The Attorney General notes that in Perpetual Trustee Company (Limited) v St Luke's Hospital (1939) 39 SR (NSW) 408 this Court upheld, as valid charitable bequests, gifts of the income derived from the residue of the testator's estate to the treasurer of St Luke's Church of England Hospital, Darlinghurst to be used "for such general purposes in connection with the said hospital as the management or committee... may think fit" and also to the Anglican Archbishop of Sydney to be used "for the assistance of such poor parish or parishes as the said Archbishop in his uncontrollable discretion may think fit".
As to whether cl 4.4(a) manifests a charitable intention, the plaintiff submits that, while the objects of the charitable trust are very broad (the object being "to benefit women and children in the United Kingdom"), the law does not require there to be a specific purpose provided the purpose or object of the trust is charitable (referring there to Law of Charity at [6.4]; Smith v West Australian Trustee Executor & Agency Company Ltd (1950) 81 CLR 320, 324 per Latham CJ; [1950] HCA 32). The plaintiff notes that courts have assessed "benefit" to a foreign community by reference to what would be beneficial in the local community (referring to Law of Charity at [3.53]).

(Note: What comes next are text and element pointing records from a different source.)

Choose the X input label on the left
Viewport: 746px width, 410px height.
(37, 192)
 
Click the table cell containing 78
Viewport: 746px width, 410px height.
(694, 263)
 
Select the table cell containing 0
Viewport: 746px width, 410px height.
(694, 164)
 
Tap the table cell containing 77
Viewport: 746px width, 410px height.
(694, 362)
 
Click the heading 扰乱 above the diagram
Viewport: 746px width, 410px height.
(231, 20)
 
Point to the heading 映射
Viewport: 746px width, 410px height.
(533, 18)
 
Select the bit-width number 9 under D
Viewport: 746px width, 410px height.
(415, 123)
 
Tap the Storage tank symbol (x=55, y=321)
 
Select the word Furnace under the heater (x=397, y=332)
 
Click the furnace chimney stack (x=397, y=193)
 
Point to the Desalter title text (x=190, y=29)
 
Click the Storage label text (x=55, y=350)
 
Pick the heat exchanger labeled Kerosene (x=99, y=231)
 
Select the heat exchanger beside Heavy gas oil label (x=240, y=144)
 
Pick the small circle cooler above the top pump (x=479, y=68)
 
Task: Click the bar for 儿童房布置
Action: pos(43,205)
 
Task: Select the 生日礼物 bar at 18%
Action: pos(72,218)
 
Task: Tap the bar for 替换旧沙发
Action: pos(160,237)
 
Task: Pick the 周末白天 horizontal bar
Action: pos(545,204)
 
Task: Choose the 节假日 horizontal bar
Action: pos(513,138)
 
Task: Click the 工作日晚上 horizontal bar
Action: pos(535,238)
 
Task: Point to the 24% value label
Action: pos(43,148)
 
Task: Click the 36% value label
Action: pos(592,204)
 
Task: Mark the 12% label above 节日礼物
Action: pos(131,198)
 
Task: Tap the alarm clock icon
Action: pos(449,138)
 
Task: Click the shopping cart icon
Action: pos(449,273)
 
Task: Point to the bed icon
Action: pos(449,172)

The plaintiff submits that a general charitable intention is to be presumed unless there is evidence to the contrary in the instrument establishing the charitable trust, pointing to s 10 of the Charitable Trusts Act. (That section is, however, concerned with the administration of cy-près schemes under the Charitable Trusts Act and with altering the general law rule that "proof of a 'general charitable intention' is the precondition for applying cy-près a charitable gift that fails for initial impossibility" (Law of Charity at [15.45]).)
[6]
The charitable purpose in this case
The plaintiff submits that the gift in cl 4.4(a) falls within the fourth "head" identified in Commissioners for Special Purposes of Income Tax v Pemsel [1891] AC 531. In that case, as is well-known, Lord Macnaghten said (at 583):
"Charity" in its legal sense comprises four principal divisions: trusts for the relief of poverty; trusts for the advancement of education; trusts for the advancement of religion; and trusts for other purposes beneficial to the community, not falling under any of the preceding heads.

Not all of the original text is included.